Seterusnya al Ghazali menjelaskan bahwa orang yang mempunyai makrifat ihwal tuhan, yaitu arif, tidak akan menyampaikan ya allah atau ya rabb. Karena memanggil ilahi dengan kata-kata serupa ini menyatakan bahwa ilahi ada dibelakang tabir. Orang yang duduk berhadapan dengan temannya tidak akan memanggil temannya itu.[9]
Tetapi bagi al Ghazali ma’rifat urutannya terlebih dahulu daripada mahabbah, lantaran mahabbah timbul; dari ma’rifat. Namun mahabbah yang dimaksud al Ghazali berl;ainan mahabbah yang diucapkan oleh Rabi’ah al;-Adawiyah, yaitu mahabbah dalam bentuk cinta seseorang kepada yang berbuat baik kepadanya, al Ghazali lebih lanjut menyampaikan bahwa ma’rifat dan mahabbah itulah setinggi-tinggi tingkatan yang sanggup dicapai seorang sufi. Dan pengetahuan yang diperoleh dari ma’rifat lebih tinggi mutunya dari pengetahuan yang diperoleh dengan akal.
BAB III
PENUTUP
     A.    Kesimpulan
Al fana yang menjadi sebuah statement bersama dikalangan kaum sufi ialah produk alamiah perkembangan madzhab mereka seputar konsep cinta dan makrifat, dimana keduanya tidak sanggup dipisahkan. Setiap orang mengetahui pasti akan mencintai.
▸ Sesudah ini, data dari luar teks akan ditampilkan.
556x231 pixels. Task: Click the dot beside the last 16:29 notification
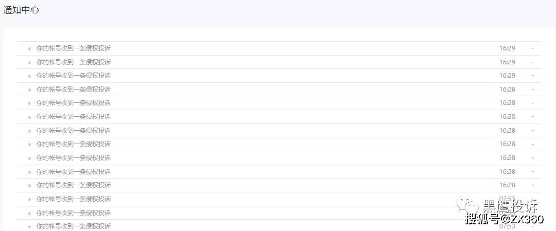tap(29, 76)
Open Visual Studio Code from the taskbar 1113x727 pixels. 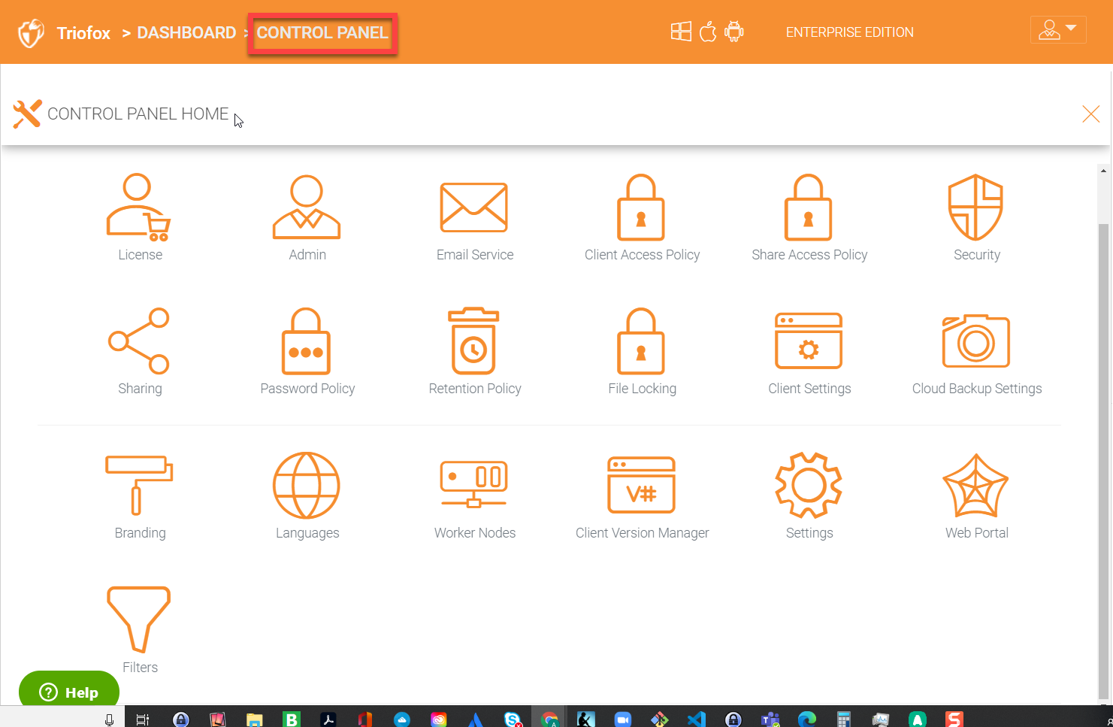pyautogui.click(x=696, y=719)
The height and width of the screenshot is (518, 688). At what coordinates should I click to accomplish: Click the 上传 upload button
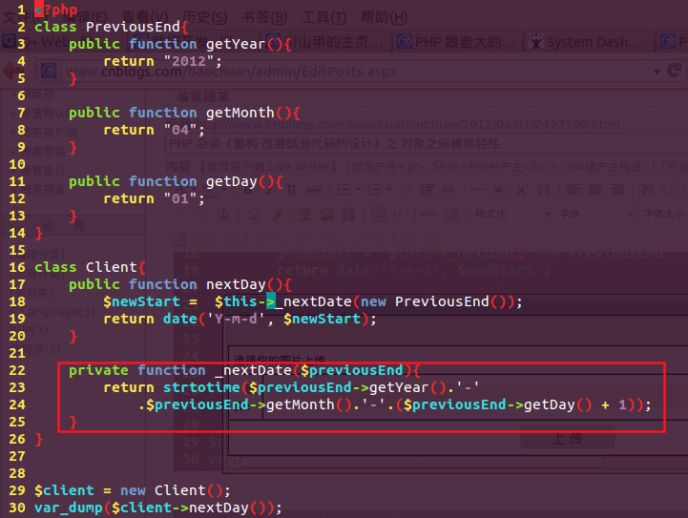tap(567, 440)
Menurut imam Al Ghazali makrifat ialah Nampak terang rahasia-rahasia ketuhanan dan pengetahuan yang mengenai susunan urusan ketuhanan yang meliputi segala yang ada.
        B.     Saran
Tentunya penyusun menyadari bahwa apa yang ada dalam makalah ini masih sangatlah jauh dari kata sempurna, oleh alasannya ialah itu penyusun berharap kepada para pembaca dan penyimak makalah ini untuk bersedia memperlihatkan kritik ataupun saran yang sifatnya konstruktif untuk kemudian sanggup lebih memperbaiki lagi dalam penysunan makalah serupa yang akan datang.

DAFTAR ISI
Nata Abddin, Akhlak Tasawuf, Cetakan IV,Jakarta : RajaGrafindo Persada,2002.
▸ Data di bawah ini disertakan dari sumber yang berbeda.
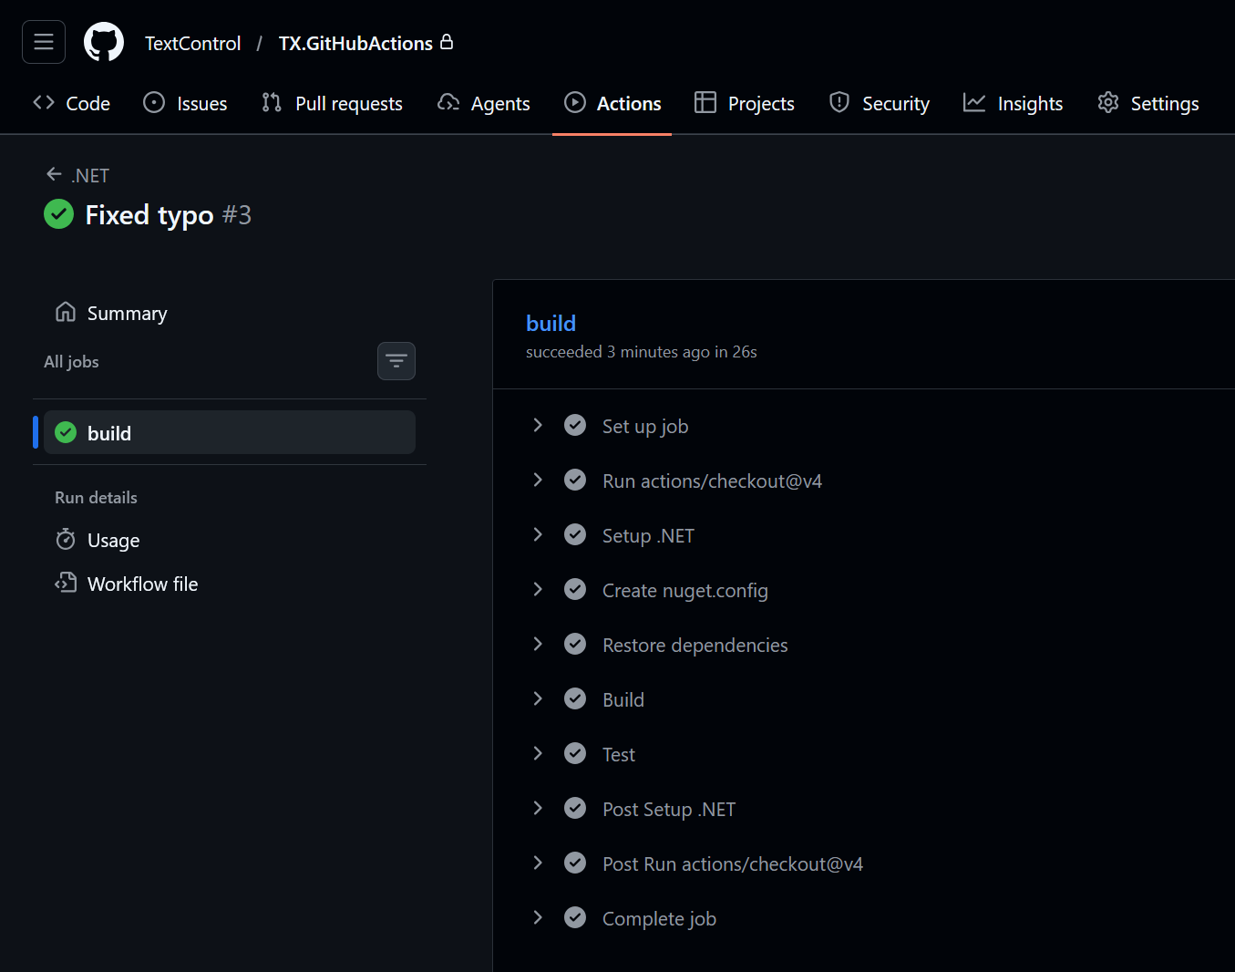Expand the Set up job step
The image size is (1235, 972).
point(537,425)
Amir, Akhlak Tasawuf, Cetakan I, Bandung : Refika Aditama,2015
Nasution Ahmad Bangun,Siregar Rayani Hanum, Akhlak Tasawuf,Edisi 2,Cet,2,Jakarta : RajaGrafindo Persada,2015.
Abdullah bin Umar, Misteri Ajaran Ma’rifat, Cetakan pertama, Mitrapress,2007.
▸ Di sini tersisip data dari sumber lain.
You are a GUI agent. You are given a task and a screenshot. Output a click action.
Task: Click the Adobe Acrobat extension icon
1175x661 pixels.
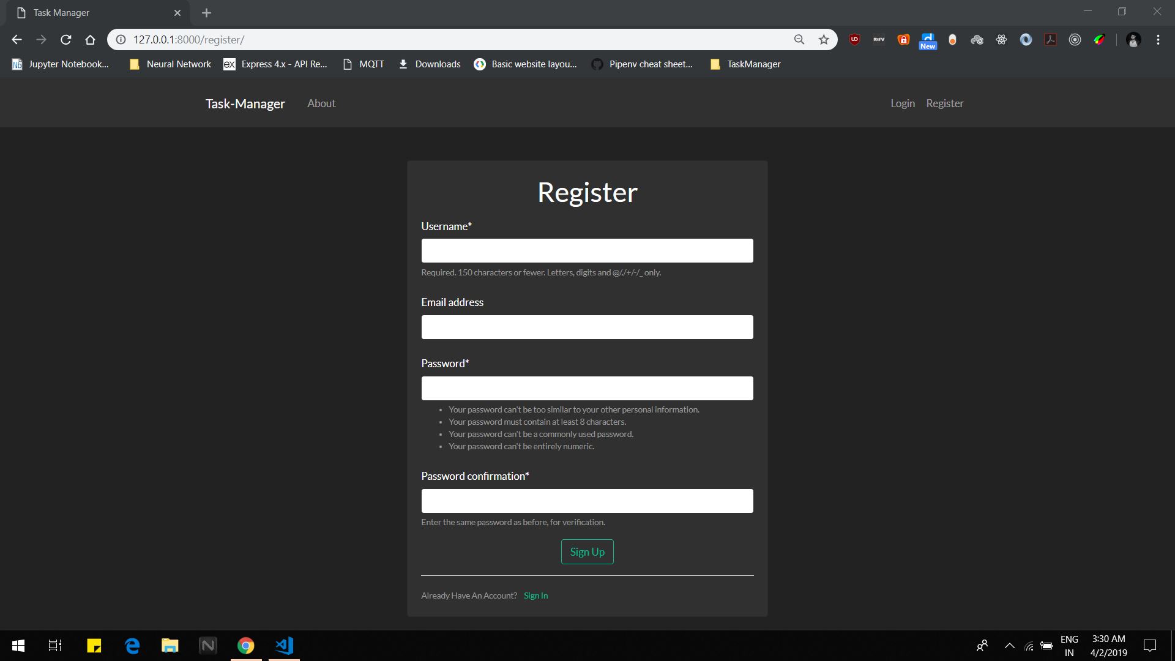pyautogui.click(x=1050, y=39)
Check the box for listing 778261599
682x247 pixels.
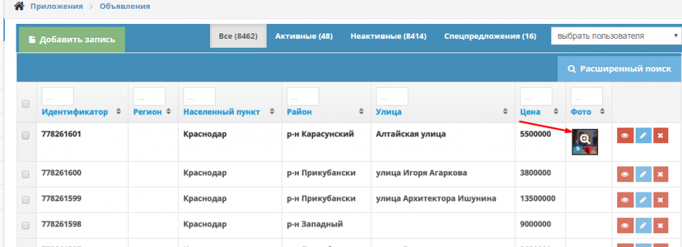click(26, 200)
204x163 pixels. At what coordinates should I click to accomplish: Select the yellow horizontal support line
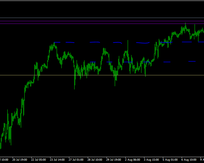click(x=102, y=75)
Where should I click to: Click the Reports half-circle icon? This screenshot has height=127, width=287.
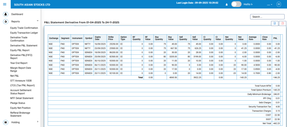5,21
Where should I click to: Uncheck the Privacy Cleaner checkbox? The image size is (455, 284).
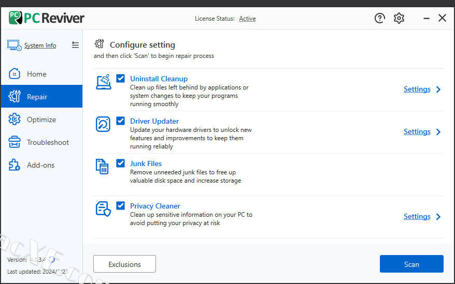pos(121,206)
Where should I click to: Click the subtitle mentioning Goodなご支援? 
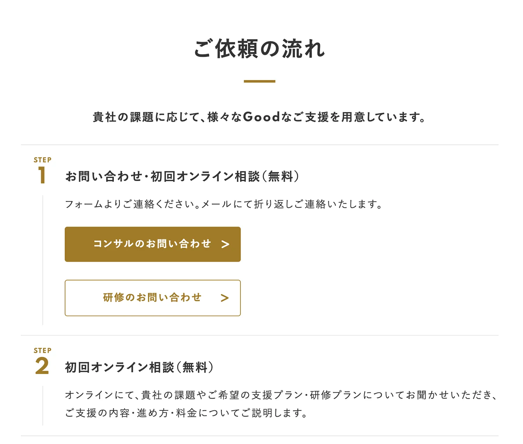coord(259,117)
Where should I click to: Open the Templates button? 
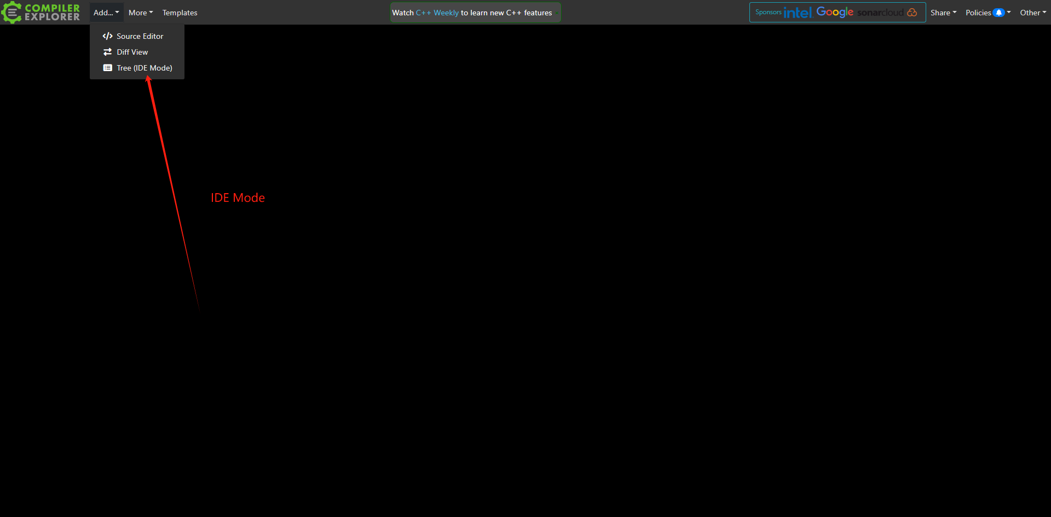[x=180, y=13]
Al Galind Muhammad As-Sayyid,Tasawuf dalam pandangan Al Alquran dan Al Sunnah, Cetakan Pertama, Jakarta : Cendekia Sentra Muslim,2003.


[1] Muhammad  As-Sayyid Al Ghalin,Tasawuf dalam pandanga al Alquran dan As Sunnah,cetakan pertama, Jakarta,Cendekia Sentra Muslim,2003,hal. 150-153
[2] Syeikh Abdullah bin Umar al-Haddad,misteri pedoman ma’rifat,cetakan pertama,Mitrapress,2007,hal. 12-13
[3] Ahmad Bangun Nasution,dan Rayani hanum siregar,Akhlak Tasawuf,cetakan I,II,Jakarta,Rajagrafindo Persada,2015,hlm 77.
[4]  Amir, budbahasa tasawuf meretas jalan menuju budbahasa mulia,cetakan pertama,bandung,Refika Aditama,2015.Hal.58-59.
[5] Ahmad Bangun Nasution,dan Rayani hanum siregar,Akhlak Tasawuf,cetakan I,II,Jakarta,Rajagrafindo Persada,2015,hlm 79.
[6] Amril,Akhlak Tasawuf meretas jalan menuju budbahasa mulia,cetakan pertama,Bandung, Refika Aditama,2015.hal.58.
[7] Syeikh Abdullah,misteri pedoman ma’rifat,cetakan pertama,Mitrapress,2007,hal,11.
[8] Muhammad As-Sayyid Al Ghazali,Tasawuf dalam pandangan Al quran dan As-sunnah,cetakan pertama,jakarta,cendekia pusat muslim,2003.hal.155-157.
[9] Abuddin Nata,akhlak tasawuf,cetakan IV,Jakarta,Rajagrapindo Persada,2002,hal 226-227.